Artist Profile Story by Sarah Gonzales

She goes by V Rae, the initial of her first name and then her middle name. There's something succinct but also mysterious about her moniker, as if she's pared it down to just the essential elements – and that may very well be the case. V's large-scale but detailed, intent yet joyful renderings of Alaska's flora and fauna focus on the essence of the object – whether bear, flower or dog – then present it, simultaneously stark and vibrant, against a white background. "I paint expressions," she says, and truly, one could imagine mirth in her black bear's eyes or contentment on her moose's face.

"I have an affinity for animals," she explains, pointing to various prints of foxes, birds and bears that have frequented her yard. "I can pick them up or get really close and it's been that way since I was young growing up in the wilds of western Montana." Back then, as a child, V painted with her "fun box of watercolors" and then went on to study art at Boise State University. It wasn't until later in her life, though, that she became a working artist. To look at her subjects now – bears, moose, otters, sea lions, whales, shore birds – it's no surprise that a move to Alaska 20 years ago set her on the path to becoming the full-time artist she is today.

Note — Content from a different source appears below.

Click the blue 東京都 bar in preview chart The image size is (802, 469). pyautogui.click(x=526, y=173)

Jean Shadrach and Andy Dunham, two other distinguished Alaska artists, helped V discover her true calling. Before meeting these mentors, V says that she painted in a more "realistic" style on smaller canvas, but it was Shadrach who encouraged her towards her current "big and free and colorful" style. "Jean says, 'You were meant to paint big!' She knows things about people, she's intuitive and it changed the course of my life," recalls V. She went home and painted big for the first time, creating what she now calls the "famous moose," a soft lavender, green and blue-hued face of a female moose that still frequents her backyard.

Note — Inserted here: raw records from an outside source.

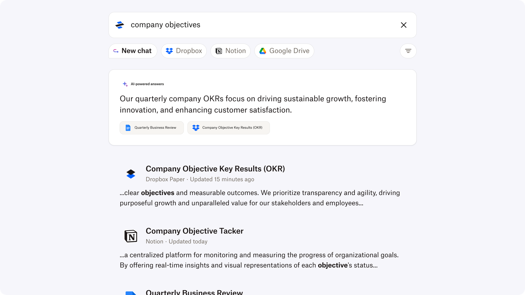Start a New chat
The width and height of the screenshot is (525, 295).
(x=133, y=51)
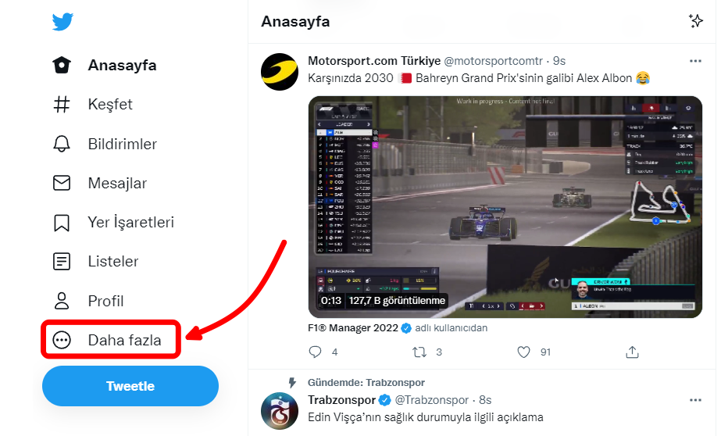Open top tweets sparkle icon
The height and width of the screenshot is (436, 721).
pyautogui.click(x=695, y=21)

V says that those who buy her art want "something edgy, something different, something colorful" and she is happy to oblige these collectors. "My goal is to foster a connection between people and the things around us," she explains. To facilitate this connection, her paintings highlight colors where others may not see colors – say, the green on a black bear or the purple on a brown sea lion. "I paint the colors reflected off them," she says, noting that green or purple are definitely there and made more obvious when captured in watercolors.

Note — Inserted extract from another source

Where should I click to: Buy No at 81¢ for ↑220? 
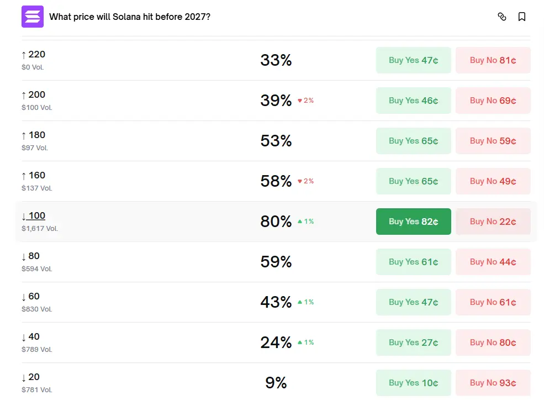click(x=493, y=60)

Her paintings are indeed colorful – whether rendered in a subtler, gentle palette like in the famous moose painting, or in whorl upon whorl of vibrant blues, greens, reds, oranges and purples as seen in a painting of a bear peeking around a birch tree. V says the multi-hues bring out the animal's personality.

Where does she find these subjects? They come to her vast backyard, like the bears wandering up from Rabbit Creek, which flows through her property, or she meets them in Prince William Sound. She calls the Sound a "magical place" and she often explores it on the boat she and her husband run out of Whittier.

Originally it was real estate that brought V north, and while she makes a living with her art now, her enduring property-savvy is evidenced by her home that overlooks Potter Marsh and out to Turnagain Arm. The remodel V and her husband completed together is bright, airy and incorporates unique materials like giant North Slope drill bits repurposed as load-bearing beams. V's work space and living space are effortlessly intermingled: she paints on an L-shaped work station near a piano, a huge peace lily and a set of sofas. A hallway gallery leads off the sitting area and circles back around to an open kitchen. In the middle of it all is a square, all-glass atrium with a peaked glass ceiling, perfect for growing tropical plants and for "painting in the winter," says V. Regularly, she is commissioned to paint pet portraits – sometimes with live models and sometimes not – so it was important that her studio space also be friendly to animals and to their people, too. One gets the impression from this home that here art and life, so seamlessly blended, are considered one and the same.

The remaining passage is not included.